No to inny jest, tatuś Leoś idzie na pewniaka.Jak widzi wolną poduszkę Fioni to ją poprostu zajmuje-a co, nalezy mu się.
Rano przychodzi na pieszczoty, budzi nas swoją wewnętrzną orkiestrą i SIĘ DOMAGA.
Włazi na kolana i zajmuje najlepsze miejsce na poduszce.
A mruczy jak żaden inny kot.
No i się bawi z Amelcią, czego się zupełnie nie spodziewałam.Nawet neurotyczna Fio (ksywka "urocza morderczyni"

) wzięła ostatnio w psiadanie taką myszkę, którą regularnie gryzie i ślini patrząc wyzywajaco na Leonka.
Ośliniona myszka to mroczny przedmiot pożądania Leona i Amelii.
Nawet Mel lubi ją ponosić w dziobie.
Leoś ma wielkie uszy:)
I jest ekstremalnie plaskaty.Lotos raczej nie.
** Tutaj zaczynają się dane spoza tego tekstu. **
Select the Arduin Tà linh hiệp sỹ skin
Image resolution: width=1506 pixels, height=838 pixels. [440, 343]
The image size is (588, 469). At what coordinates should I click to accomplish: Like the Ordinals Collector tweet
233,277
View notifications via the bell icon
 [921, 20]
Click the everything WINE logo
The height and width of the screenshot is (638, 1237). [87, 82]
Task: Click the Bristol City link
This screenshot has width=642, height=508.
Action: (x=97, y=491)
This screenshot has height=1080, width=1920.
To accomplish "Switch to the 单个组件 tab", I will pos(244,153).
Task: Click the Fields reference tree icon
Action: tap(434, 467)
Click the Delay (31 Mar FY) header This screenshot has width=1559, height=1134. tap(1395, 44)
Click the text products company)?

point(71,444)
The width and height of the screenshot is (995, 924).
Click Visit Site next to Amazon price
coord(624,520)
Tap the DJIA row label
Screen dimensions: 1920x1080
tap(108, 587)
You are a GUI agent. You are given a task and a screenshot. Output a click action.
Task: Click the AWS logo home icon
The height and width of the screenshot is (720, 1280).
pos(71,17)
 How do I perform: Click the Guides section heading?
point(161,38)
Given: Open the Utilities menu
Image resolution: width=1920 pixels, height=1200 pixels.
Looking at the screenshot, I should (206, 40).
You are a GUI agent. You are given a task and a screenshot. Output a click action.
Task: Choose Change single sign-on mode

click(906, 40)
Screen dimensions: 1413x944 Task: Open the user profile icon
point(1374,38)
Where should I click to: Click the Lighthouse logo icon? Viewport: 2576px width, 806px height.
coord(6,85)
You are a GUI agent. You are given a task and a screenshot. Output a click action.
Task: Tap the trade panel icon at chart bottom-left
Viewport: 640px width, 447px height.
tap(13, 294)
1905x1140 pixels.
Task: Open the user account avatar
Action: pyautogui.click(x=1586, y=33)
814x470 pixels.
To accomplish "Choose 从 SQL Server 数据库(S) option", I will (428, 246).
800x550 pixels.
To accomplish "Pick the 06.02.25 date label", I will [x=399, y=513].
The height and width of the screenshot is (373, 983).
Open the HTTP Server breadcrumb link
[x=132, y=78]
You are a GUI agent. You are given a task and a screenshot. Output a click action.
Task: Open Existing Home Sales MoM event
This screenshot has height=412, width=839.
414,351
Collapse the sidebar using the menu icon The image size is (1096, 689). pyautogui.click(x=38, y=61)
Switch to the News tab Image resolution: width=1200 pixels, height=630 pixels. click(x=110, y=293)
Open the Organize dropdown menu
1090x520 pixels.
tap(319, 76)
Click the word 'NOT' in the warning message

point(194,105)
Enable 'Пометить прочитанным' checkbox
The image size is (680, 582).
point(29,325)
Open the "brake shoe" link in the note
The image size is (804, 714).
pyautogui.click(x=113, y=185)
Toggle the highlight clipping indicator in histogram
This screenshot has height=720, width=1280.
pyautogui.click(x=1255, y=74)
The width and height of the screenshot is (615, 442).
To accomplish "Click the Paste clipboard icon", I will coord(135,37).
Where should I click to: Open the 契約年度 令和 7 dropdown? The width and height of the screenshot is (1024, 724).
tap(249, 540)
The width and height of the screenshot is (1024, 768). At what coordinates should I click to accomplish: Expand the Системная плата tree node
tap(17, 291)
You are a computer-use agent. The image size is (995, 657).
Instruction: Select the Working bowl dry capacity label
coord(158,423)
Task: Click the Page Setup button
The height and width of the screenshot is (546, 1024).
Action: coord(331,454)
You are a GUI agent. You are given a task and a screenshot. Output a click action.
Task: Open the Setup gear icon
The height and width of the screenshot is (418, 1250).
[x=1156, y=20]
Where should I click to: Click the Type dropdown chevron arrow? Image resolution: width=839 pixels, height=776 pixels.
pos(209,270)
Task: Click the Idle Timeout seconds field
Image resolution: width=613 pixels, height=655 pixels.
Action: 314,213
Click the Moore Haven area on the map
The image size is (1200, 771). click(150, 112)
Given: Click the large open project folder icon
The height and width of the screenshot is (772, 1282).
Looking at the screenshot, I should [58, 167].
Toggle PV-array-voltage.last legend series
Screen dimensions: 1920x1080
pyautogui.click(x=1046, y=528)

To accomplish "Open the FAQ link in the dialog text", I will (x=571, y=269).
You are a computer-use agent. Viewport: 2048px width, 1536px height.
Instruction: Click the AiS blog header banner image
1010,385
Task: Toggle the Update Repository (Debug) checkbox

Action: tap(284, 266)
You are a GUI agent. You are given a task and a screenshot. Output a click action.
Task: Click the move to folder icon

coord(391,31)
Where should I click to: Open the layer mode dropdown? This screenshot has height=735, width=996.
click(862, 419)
Nie zna jeszcze Felixa, ale jak znam życie, to Fel dostanie zawału na widok
potffora Leukota.
I pewnie Felek będzie chciał się zagłodzić na śmierć ze strachu...
To było nawet miłe dokocenie- z Amką się bawi, Fio czasem łapkę wystawi na niego...a on ma własne życie wewnętrzne i się nie przejmuje babami.
Muszę dać mu znowu jeeeeeśc, się domaga.
Żeby mu tak wyleczyć tę skórę do końca i żeby nie smarkał...on nie smarcze wokół siebie,ale nosek ma czasem oblepiony.
Damy radę, powoli.
A!Leoś robi wieczorkiem galopady dzikie.W towarzystwie Amelki.
I się ślini.
Niestety...bo ma nie zamkniętą paszczę.TAK ma.Nie ma rady na to.Oddycha paszczowo.